Highly paid executives may have hoped that many of the issues concerning the scrutiny of their compensation packages were settled when the Securities and Exchange Commission implemented new disclosure rules last year.
But even in the waning days of its first session, the 110th Congress keeps revisiting the issue—much to the chagrin of some Republicans. In April, the House passed a bill that would give shareholders a nonbinding, advisory vote on senior executives’ pay packages. And now, members of congress are considering whether to raise another notion that could cut into compensation agreements — or at least result in giving more information to investors about how they’re put together.

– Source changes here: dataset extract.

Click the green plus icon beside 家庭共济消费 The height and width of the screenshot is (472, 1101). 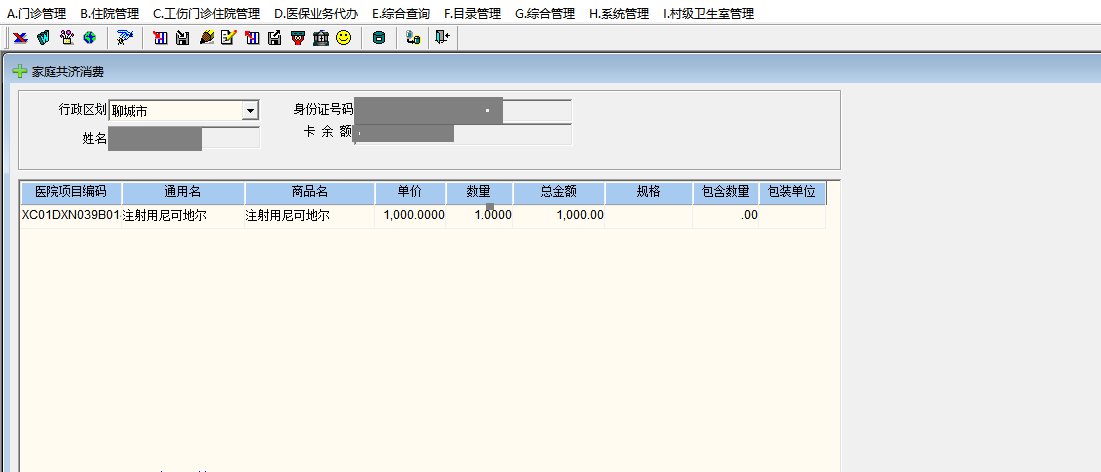pos(19,72)
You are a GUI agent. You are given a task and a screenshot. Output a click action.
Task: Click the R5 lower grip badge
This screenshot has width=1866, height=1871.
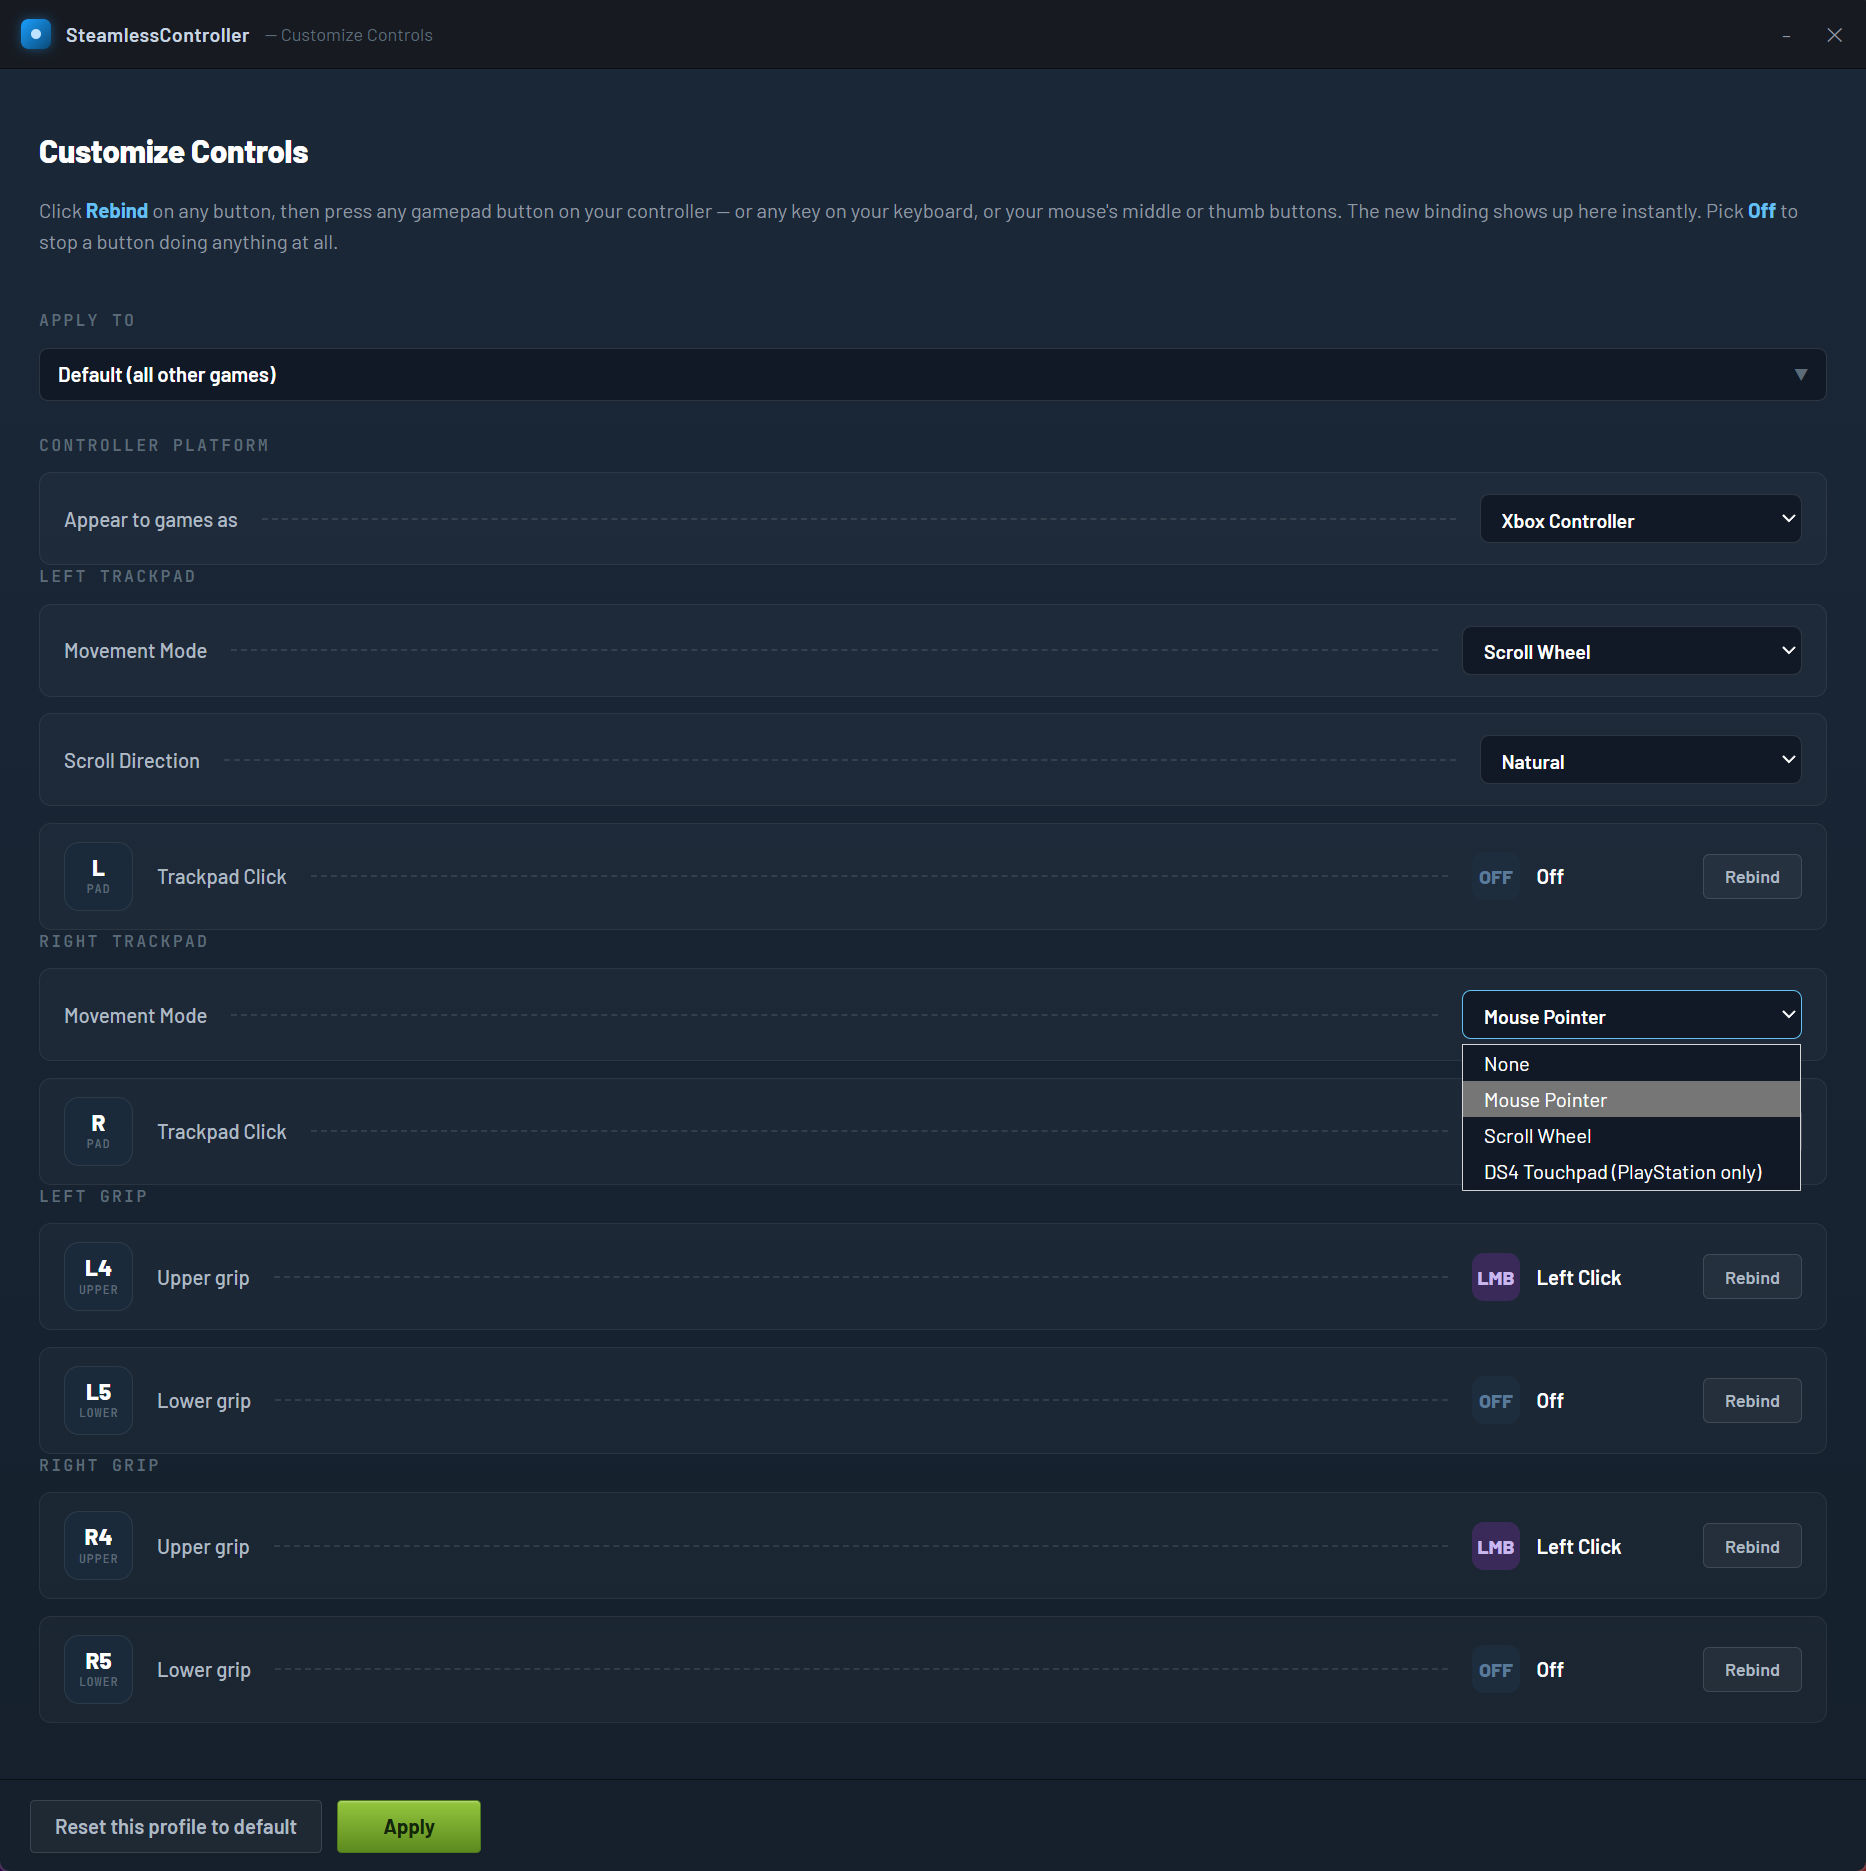point(98,1670)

During a heated debate of the House Committee on Oversight and Government Reform on Wednesday, Chairman Henry Waxman, a California Democrat, presented his theory that companies’ relationships with compensation consultants could be spawning “soaring” executive pay packages. According to recent research by his office, 113 of the Fortune 250 companies employed compensation consultants who also provided them with other employee benefit services, and risk management, and other consulting work. Such work, said Waxman, reflects a conflict of interest whose existence should be shared with investors.

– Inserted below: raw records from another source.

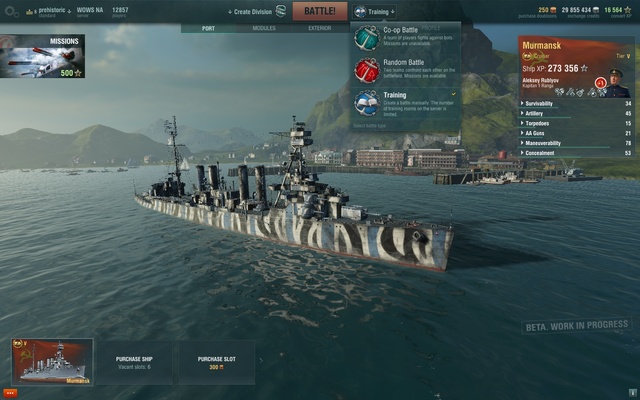Click the Purchase Slot button
The image size is (640, 400).
216,362
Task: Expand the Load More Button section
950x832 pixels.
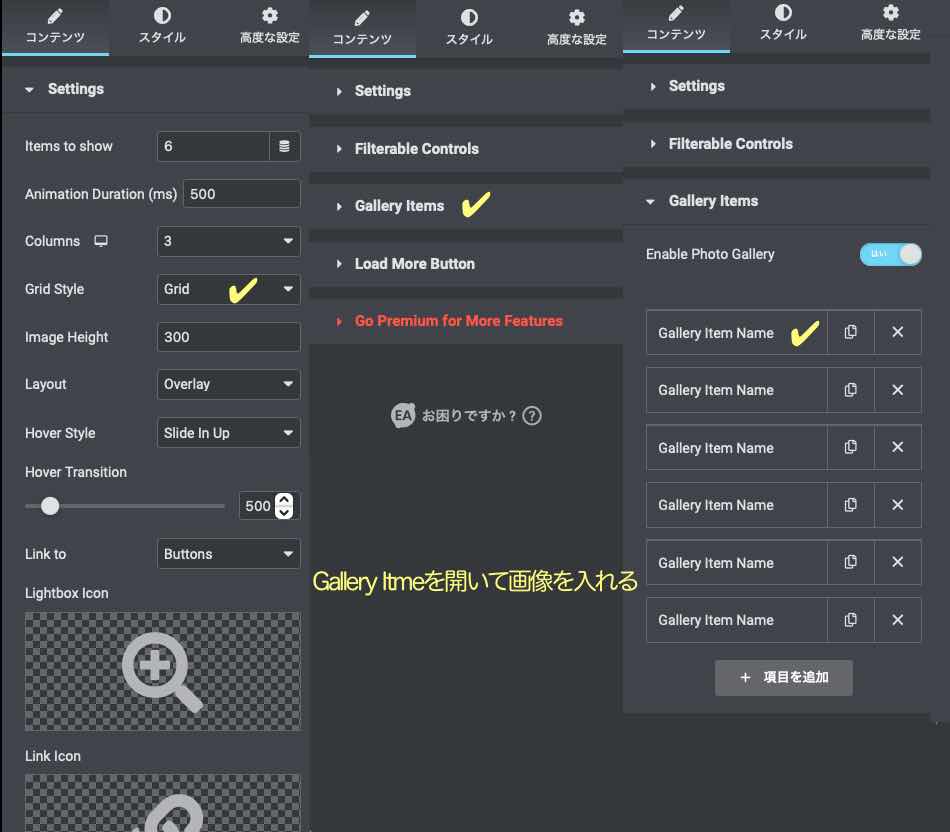Action: tap(414, 264)
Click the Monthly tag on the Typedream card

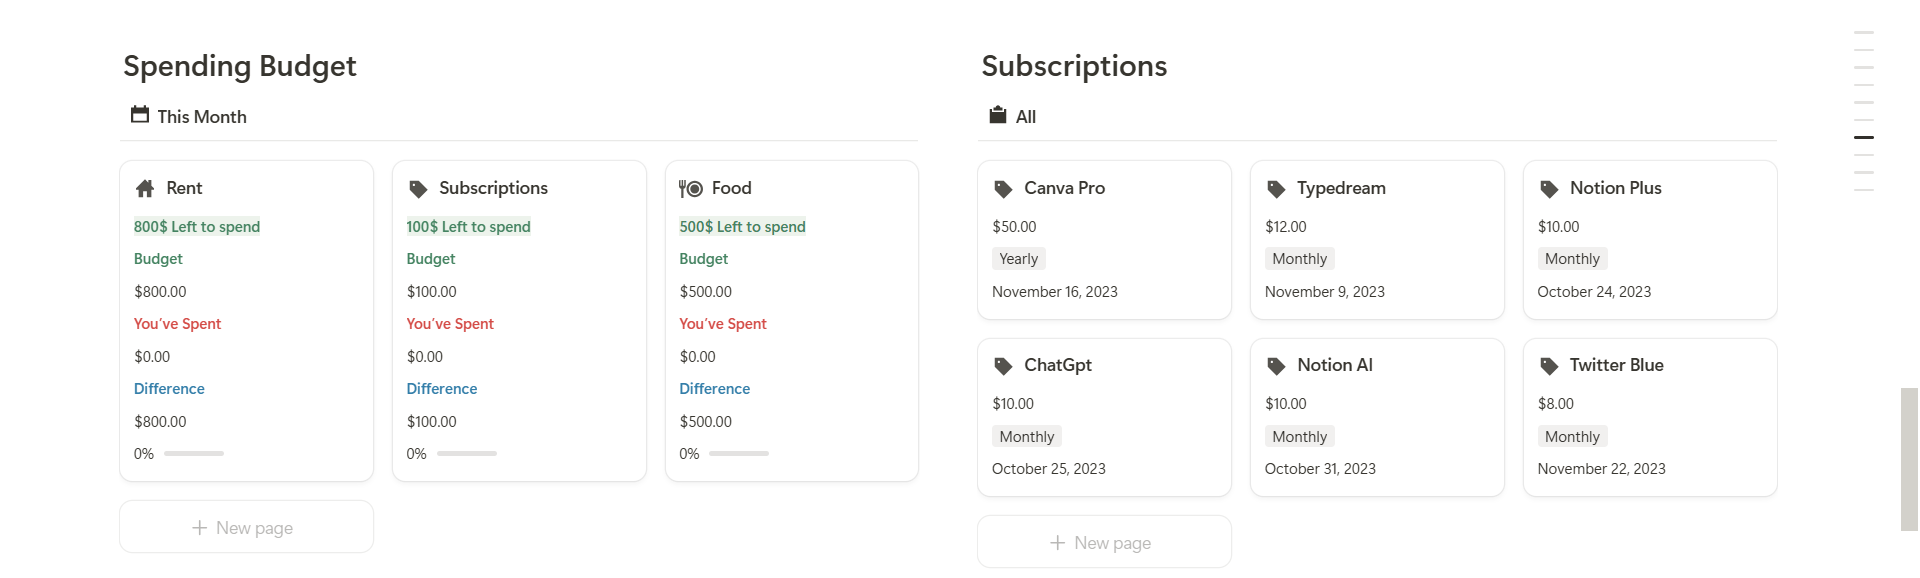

Consultants with such apparent conflicts are moved to help boost executive pay because they’re more exposed to corporate management and may seek to help those managers get better packages in return for more consulting work, according to Waxman. “Are soaring CEO pay packages earned or are they the result of a rigged process?” he asked.
In response, the Republicans on Waxman’s committee called the issue a waste of time. “I find this hearing one of the most appalling, most embarrassing hearings I’ve ever had at this committee,” said Rep. Mark Souder, an Indiana Republican. In general, the Republican members said the conflict-of-interest issue isn’t something they should address legislatively. Democrats suggested that the topic be put before the SEC.

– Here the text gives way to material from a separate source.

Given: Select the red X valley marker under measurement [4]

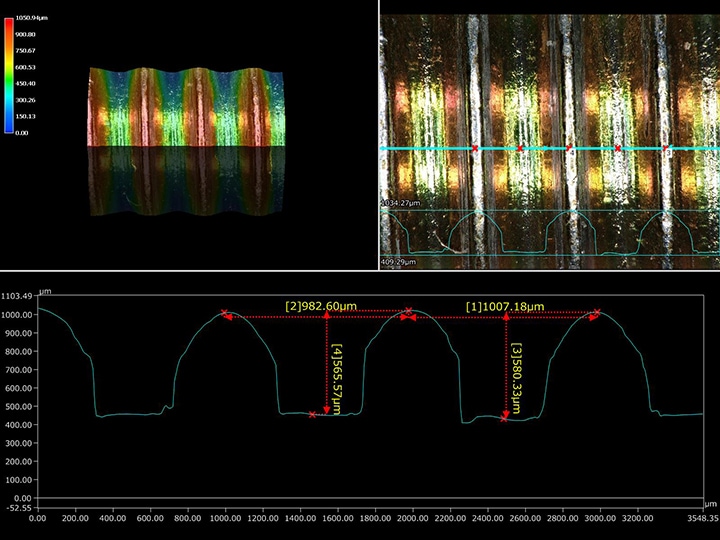Looking at the screenshot, I should pos(313,414).
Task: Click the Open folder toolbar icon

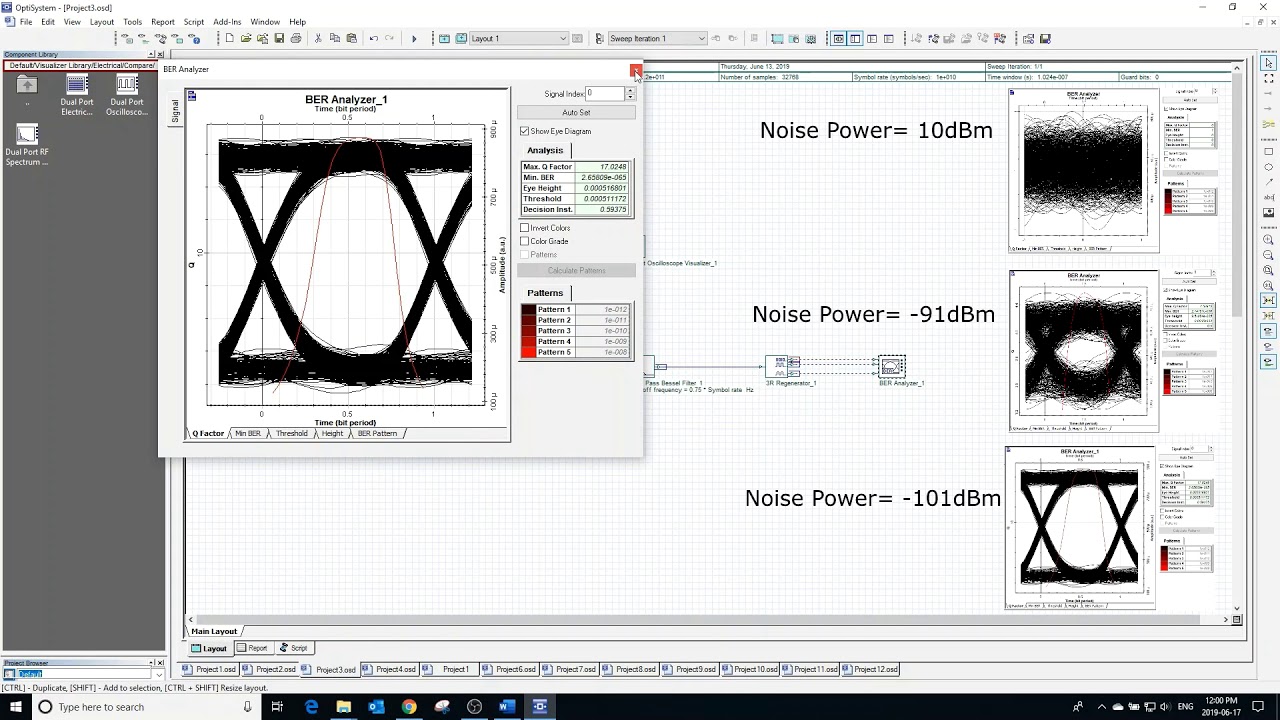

For their part, representatives of Towers Perrin, Mercer Human Resources Consulting, and other compensation consulting firms that provide additional services, argued that they have procedures that keep their employees who advise corporate compensation committees separate from their employees who provide companies with other types of services. “I don’t believe that objective, conflict-free advice is compromised simply because other people at the same firm may also be providing consulting services to a client,” said Donald Lowman, managing director of Towers Perrin.
At the same time, Charles Scott, president of Mercer’s human capital consulting arm, acknowledged that some of his clients insist on using Mercer solely for their compensation advice so they can freely say that that service is provided independently. Indeed, investor advocates at the hearing praised Verizon for recently deciding to ban the practice of using an outside compensation adviser for additional services.
To promote their case at Wednesday’s hearing, the investor advocates stressed the simplicity of their proposal for eliminating conflict-of-interest concerns: All they want is for companies to disclose potential conflicts on their proxy statements. That issue was raised and later dropped by the SEC when it worked on new requirements for companies to explain how they decide to pay their CEOs, CFOs, and other high-earning executives in the Compensation Discussion and Analysis sections of their financial statements.
One compensation consultant contended that the rise in executive pay packages in recent years has nothing to do with the influence of people like him. “The executive pay level is driven by global market forces,” said Michael Powers, global practice leader for executive compensation and corporate governance for Hewitt Associates. “Increasingly, companies are bidding for the services of the same cadre of talented executives, and that trend is expected to continue.”